Long before this latest birth milestone, Iran’s fertility decline was already remarkable, as we see in Figure 2. U.N. Population Division estimates Iran’s total fertility rate (births per woman, or TFR) plummeted by over 70 percent in just 20 years, from about 6.6 in 1982 to barely 1.8 in 2002. In both relative and absolute terms, this was one of the most dramatic fertility declines of the entire post-war era—even more stunning in that it could not be attributed to exceptionally rapid socioeconomic modernization, like the birth revolutions in East Asia.

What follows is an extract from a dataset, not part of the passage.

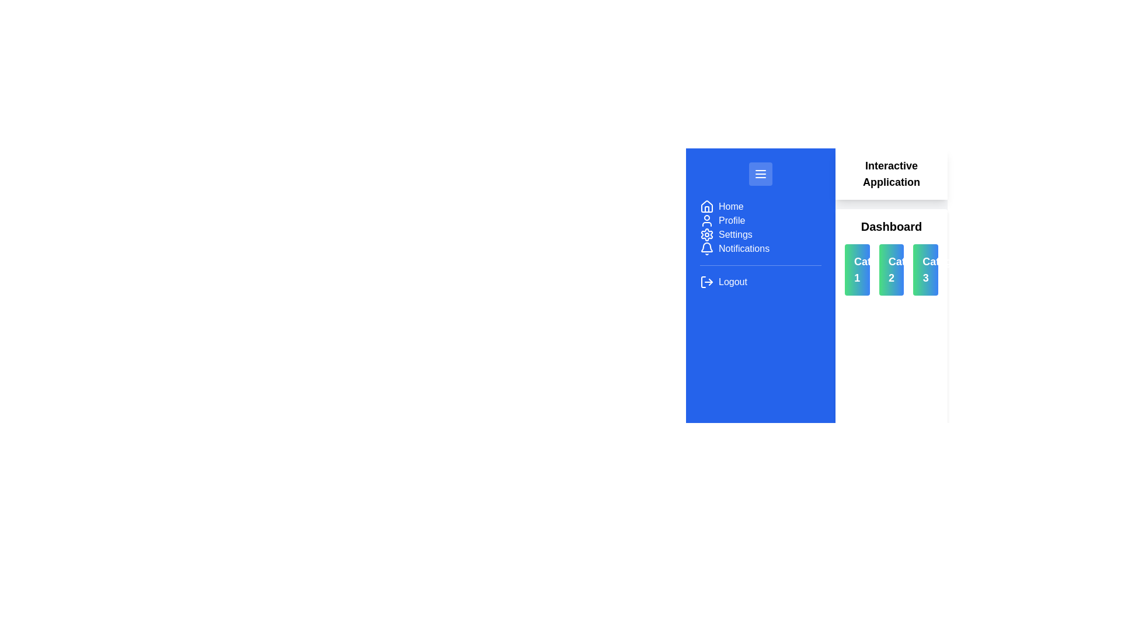 The width and height of the screenshot is (1121, 631). What do you see at coordinates (760, 281) in the screenshot?
I see `the logout button located at the bottommost entry in the vertical menu list on the left sidebar to log out of the application` at bounding box center [760, 281].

Iran entered sub-replacement fertility around the year 1999 and has remained stubbornly tethered to it ever since. Despite a slight “fertility bump” just before the coronavirus pandemic, Iran has never yet re-attained replacement, even fleetingly, during the 21st century.
In its latest round of projections, the U.N. Population Division was envisioning a TFR for Iran of 1.68 for 2024-2025. That would have placed the country about 20 percent below the level needed for long-term population stability.
But Tehran’s new birth numbers reveal that Iran’s current fertility rate is considerably lower. Those 2024-2025 birth totals imply a TFR closer to 1.45. They mean Iranian fertility is probably at least 30 percent below replacement—for now.
And that would be a national average. In much of Iran, fertility would be even lower. In Tehran province, TFRs were reportedly already down to 1.3 births per woman for the year ending March 2020. Given the latest birth figures for Tehran, crude calculations suggest a TFR today of under 1.2 for Tehran—perhaps as low as 1.15. In other words, Tehran province’s fertility could be 40 or even 45 percent below the replacement level today. Fertility levels for Tehran city presumably would be even lower.
Iran’s startling new birth numbers appear curiously consistent with fertility patterns emerging for others in its “neighborhood.” Turkey, for example, just released birth numbers for 2024; its national TFR was an estimated 1.48. The TFR for Ankara, the capital, was reportedly 1.15.
No less intriguing is the comparison with Europe. With its slide into steep sub-replacement, fertility levels in Iran now look positively European. (EU-27’s TFR in 2023 was 1.38.) Tehran province’s fertility today is comparable to the super-low levels in such European capitals as Berlin, Budapest, and Vienna (TFRs of 1.2, 1.2, and 1.2, respectively, in 2023).
Europe’s fertility patterns reflect its secular values: It is basically a post-Christian zone. Is a secular society likewise hiding beneath Iran’s religious dictatorship?